WHAT IS EXPECTED :: Only the lines below starting at the one containing "You are a computer-use agent." and ending at the one containing "Task: Click the Play button" belong in the answer, each copied exactly.

DATA EXTRACT ::
────

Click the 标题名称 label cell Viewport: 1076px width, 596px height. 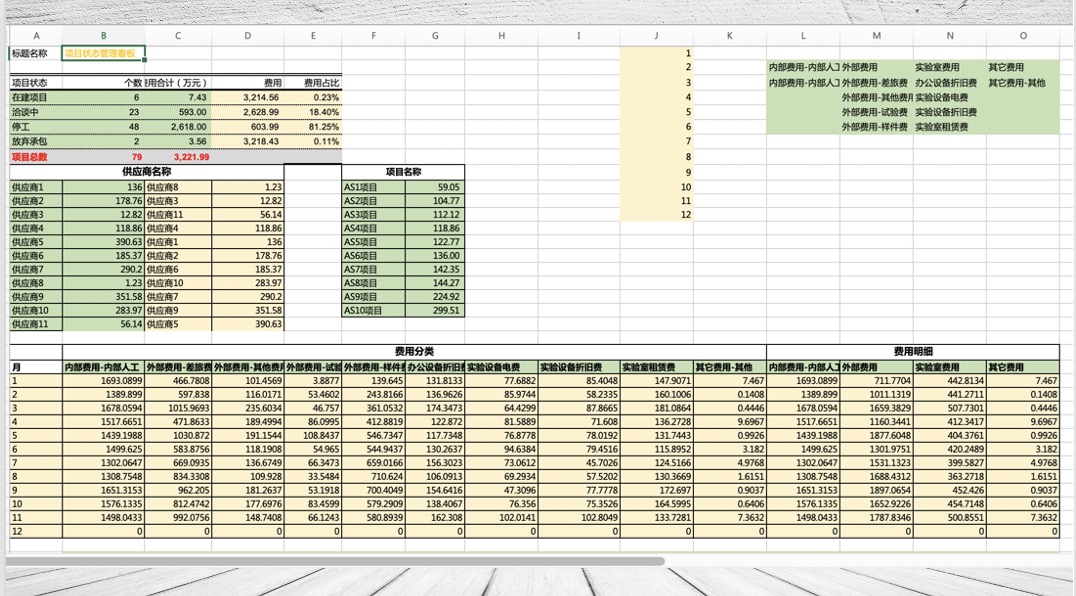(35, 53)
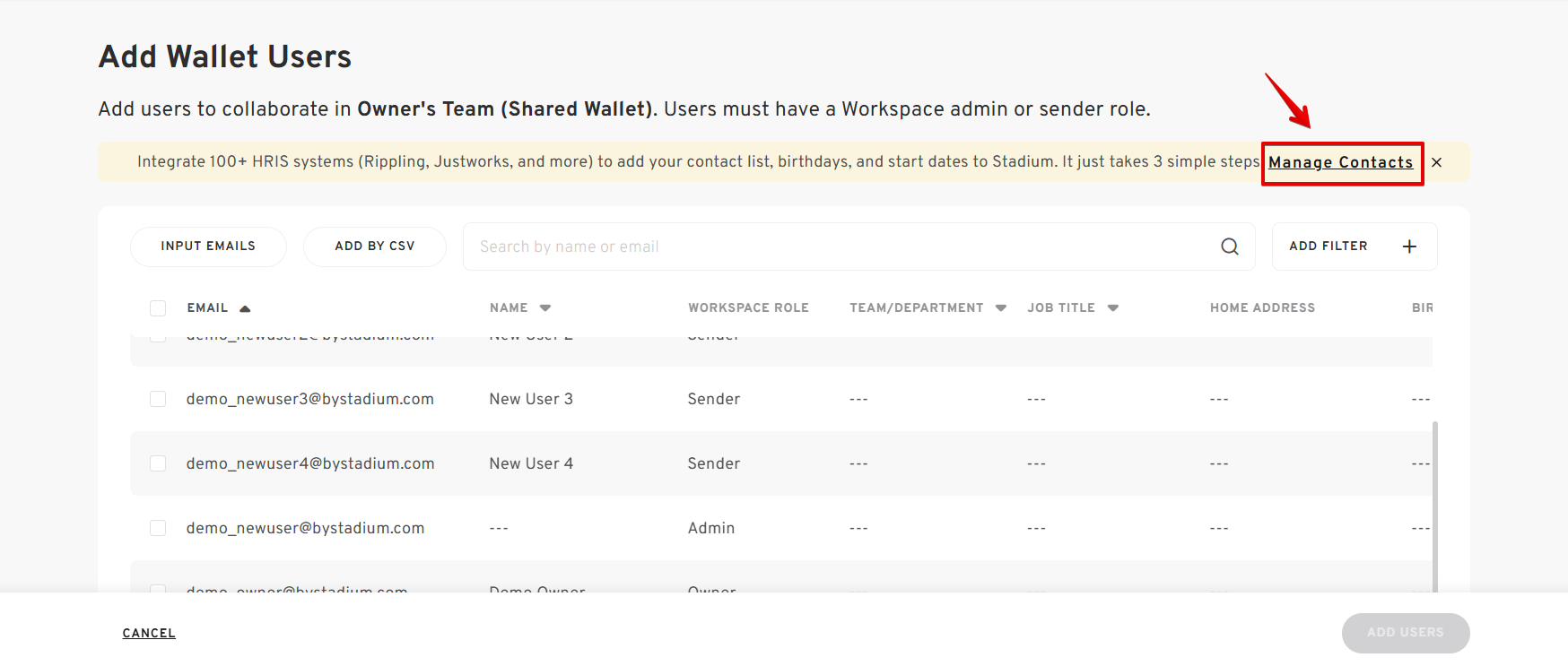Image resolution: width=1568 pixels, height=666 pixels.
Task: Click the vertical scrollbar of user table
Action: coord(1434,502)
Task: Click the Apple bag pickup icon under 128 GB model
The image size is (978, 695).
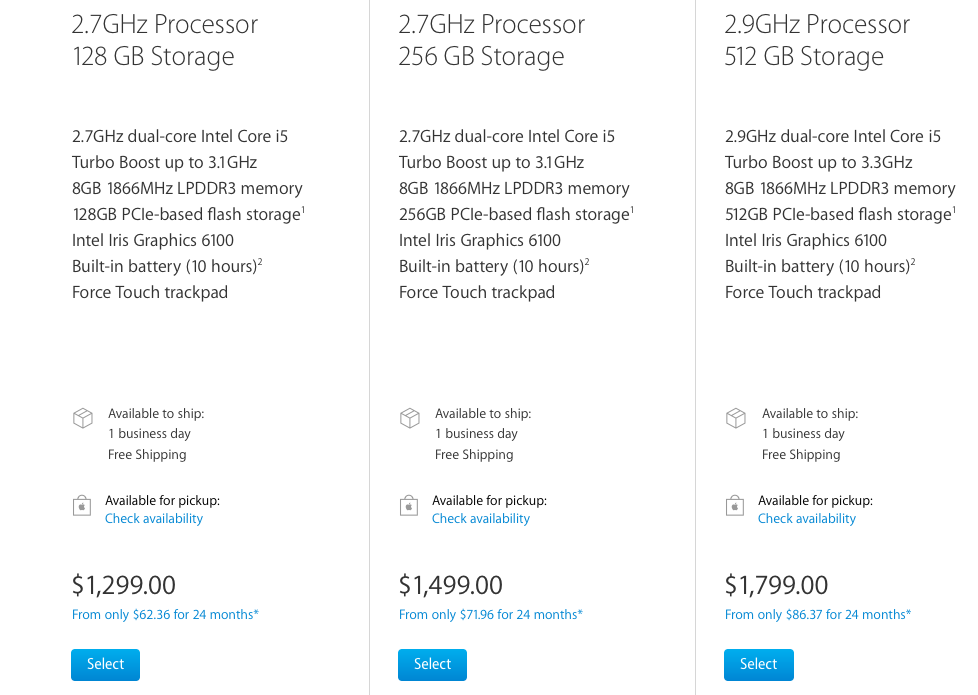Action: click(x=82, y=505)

────

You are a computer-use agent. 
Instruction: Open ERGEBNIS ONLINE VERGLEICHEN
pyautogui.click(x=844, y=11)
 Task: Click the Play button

────

RESPONSE ::
You are a computer-use agent. 
Instruction: Open ERGEBNIS ONLINE VERGLEICHEN
pyautogui.click(x=844, y=11)
 Task: Click the Play button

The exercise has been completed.